What to work on
Express the stretch from the line that contains "Click the 0.2" through the line that contains "pyautogui.click(x=1074, y=75)" as a Markdown table with the columns Row and Line, one line per row, leaving out blank lines.

Records for locating described items
⁂

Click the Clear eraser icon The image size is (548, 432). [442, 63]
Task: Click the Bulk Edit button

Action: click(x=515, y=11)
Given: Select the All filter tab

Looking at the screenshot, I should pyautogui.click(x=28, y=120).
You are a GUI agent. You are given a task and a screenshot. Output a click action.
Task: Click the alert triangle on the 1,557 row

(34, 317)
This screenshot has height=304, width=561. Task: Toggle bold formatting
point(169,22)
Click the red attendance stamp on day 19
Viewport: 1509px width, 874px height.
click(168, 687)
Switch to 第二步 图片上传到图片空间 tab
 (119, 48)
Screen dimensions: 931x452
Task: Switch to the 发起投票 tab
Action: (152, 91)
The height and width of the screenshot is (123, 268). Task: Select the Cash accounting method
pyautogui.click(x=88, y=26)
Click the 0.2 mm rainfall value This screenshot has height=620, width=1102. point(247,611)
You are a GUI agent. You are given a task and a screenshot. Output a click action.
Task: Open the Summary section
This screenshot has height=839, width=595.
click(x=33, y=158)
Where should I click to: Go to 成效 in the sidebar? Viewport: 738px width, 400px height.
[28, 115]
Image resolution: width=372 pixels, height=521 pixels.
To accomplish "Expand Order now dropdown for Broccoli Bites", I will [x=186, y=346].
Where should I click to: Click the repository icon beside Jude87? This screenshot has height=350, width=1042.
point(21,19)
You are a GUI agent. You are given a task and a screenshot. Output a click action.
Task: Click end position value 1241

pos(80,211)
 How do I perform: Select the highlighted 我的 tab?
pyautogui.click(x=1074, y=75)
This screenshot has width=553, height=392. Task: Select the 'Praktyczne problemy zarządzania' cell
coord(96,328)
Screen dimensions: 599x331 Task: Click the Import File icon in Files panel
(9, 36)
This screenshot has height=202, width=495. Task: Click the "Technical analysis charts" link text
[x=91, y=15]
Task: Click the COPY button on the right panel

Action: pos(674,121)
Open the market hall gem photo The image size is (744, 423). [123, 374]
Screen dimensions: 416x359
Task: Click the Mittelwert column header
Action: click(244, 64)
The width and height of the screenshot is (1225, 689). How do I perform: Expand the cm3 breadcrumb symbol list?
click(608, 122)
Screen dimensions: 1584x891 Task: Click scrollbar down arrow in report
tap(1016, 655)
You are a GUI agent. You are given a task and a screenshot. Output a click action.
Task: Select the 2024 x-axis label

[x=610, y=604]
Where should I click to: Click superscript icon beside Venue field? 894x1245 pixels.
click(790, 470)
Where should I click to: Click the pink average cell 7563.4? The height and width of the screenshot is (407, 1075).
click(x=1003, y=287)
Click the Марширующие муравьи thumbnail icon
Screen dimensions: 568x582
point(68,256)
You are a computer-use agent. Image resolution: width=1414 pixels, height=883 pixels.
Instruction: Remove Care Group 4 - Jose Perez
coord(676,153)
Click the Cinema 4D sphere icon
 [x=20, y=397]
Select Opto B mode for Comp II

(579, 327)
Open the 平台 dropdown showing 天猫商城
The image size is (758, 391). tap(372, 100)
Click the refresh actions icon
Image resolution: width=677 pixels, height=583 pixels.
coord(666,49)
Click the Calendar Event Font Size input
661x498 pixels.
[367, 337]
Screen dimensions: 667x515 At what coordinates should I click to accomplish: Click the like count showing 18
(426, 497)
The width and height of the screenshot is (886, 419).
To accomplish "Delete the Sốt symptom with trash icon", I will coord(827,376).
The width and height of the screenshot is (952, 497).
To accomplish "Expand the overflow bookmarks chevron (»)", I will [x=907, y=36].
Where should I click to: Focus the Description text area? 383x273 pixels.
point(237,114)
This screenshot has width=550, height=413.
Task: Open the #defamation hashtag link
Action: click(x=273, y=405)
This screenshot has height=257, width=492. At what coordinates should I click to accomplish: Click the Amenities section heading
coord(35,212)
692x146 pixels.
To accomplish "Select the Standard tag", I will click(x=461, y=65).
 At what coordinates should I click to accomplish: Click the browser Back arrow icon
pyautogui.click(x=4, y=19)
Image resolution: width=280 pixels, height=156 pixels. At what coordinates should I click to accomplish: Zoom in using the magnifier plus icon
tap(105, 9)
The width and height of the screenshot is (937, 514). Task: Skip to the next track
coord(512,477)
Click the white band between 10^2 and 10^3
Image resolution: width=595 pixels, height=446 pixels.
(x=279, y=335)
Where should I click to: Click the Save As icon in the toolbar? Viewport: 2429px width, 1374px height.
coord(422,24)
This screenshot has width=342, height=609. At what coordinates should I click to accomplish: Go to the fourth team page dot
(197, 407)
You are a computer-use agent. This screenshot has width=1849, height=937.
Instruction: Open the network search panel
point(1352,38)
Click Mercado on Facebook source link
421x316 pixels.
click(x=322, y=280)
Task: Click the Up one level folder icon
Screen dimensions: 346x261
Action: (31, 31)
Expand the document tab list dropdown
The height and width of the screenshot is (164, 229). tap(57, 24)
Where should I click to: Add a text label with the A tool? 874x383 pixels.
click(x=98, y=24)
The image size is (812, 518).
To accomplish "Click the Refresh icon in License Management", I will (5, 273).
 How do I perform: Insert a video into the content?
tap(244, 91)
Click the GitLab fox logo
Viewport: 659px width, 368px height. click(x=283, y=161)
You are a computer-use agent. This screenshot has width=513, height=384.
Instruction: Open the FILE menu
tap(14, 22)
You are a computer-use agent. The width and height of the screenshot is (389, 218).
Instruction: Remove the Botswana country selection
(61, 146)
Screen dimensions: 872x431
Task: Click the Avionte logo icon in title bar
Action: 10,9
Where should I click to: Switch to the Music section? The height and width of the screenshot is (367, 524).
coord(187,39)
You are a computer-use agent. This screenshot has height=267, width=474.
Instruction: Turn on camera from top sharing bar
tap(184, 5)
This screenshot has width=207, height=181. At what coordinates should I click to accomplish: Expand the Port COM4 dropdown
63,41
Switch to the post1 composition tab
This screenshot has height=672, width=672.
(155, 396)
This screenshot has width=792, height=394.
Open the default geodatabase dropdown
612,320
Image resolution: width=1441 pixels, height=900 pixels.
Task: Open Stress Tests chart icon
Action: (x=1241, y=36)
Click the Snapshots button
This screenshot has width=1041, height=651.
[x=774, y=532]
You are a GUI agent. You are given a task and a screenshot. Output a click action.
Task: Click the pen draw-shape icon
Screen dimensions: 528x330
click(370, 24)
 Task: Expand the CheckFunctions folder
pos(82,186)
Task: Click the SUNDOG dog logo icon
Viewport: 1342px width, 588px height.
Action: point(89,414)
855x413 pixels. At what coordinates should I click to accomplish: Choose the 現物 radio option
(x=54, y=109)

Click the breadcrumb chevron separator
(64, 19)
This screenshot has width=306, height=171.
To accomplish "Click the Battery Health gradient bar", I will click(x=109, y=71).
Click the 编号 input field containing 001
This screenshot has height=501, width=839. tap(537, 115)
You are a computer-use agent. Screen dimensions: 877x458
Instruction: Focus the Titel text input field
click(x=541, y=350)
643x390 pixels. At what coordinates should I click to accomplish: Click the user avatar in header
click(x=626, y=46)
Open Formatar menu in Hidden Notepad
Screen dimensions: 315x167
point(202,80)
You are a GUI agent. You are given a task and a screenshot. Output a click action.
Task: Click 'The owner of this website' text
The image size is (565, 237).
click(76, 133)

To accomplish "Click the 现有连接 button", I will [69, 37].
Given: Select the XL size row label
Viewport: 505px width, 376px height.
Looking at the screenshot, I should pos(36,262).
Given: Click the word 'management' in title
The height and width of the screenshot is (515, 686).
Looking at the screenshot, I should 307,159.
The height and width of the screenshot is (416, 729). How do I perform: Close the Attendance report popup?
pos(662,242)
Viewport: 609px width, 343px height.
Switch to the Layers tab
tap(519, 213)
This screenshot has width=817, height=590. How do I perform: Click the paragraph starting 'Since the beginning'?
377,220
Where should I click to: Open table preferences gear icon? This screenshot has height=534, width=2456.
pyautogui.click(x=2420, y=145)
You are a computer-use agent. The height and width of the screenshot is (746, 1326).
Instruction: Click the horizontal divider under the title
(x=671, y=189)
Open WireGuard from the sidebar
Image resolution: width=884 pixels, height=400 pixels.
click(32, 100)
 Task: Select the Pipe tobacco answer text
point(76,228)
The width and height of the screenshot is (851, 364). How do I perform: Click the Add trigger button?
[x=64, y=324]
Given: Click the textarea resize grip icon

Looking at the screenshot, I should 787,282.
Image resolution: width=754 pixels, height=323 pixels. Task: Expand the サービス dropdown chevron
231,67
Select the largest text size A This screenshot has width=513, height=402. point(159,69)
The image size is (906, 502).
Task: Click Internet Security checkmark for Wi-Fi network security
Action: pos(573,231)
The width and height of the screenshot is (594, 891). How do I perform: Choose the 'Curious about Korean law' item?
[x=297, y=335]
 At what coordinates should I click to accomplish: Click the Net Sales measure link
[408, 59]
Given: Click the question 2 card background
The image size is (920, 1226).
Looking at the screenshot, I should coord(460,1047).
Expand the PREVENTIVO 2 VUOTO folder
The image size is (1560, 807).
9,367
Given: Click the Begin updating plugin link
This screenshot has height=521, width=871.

⁂

Written solution
| Row | Line |
|---|---|
| 1 | Click the 0.2 mm rainfall value This screenshot has height=620, width=1102. point(247,611) |
| 2 | You are a GUI agent. You are given a task and a screenshot. Output a click action. |
| 3 | Task: Open the Summary section |
| 4 | This screenshot has height=839, width=595. |
| 5 | click(x=33, y=158) |
| 6 | Where should I click to: Go to 成效 in the sidebar? Viewport: 738px width, 400px height. |
| 7 | [28, 115] |
| 8 | Image resolution: width=372 pixels, height=521 pixels. |
| 9 | To accomplish "Expand Order now dropdown for Broccoli Bites", I will [x=186, y=346]. |
| 10 | Where should I click to: Click the repository icon beside Jude87? This screenshot has height=350, width=1042. |
| 11 | point(21,19) |
| 12 | You are a GUI agent. You are given a task and a screenshot. Output a click action. |
| 13 | Task: Click end position value 1241 |
| 14 | pos(80,211) |
| 15 |  How do I perform: Select the highlighted 我的 tab? |
| 16 | pyautogui.click(x=1074, y=75) |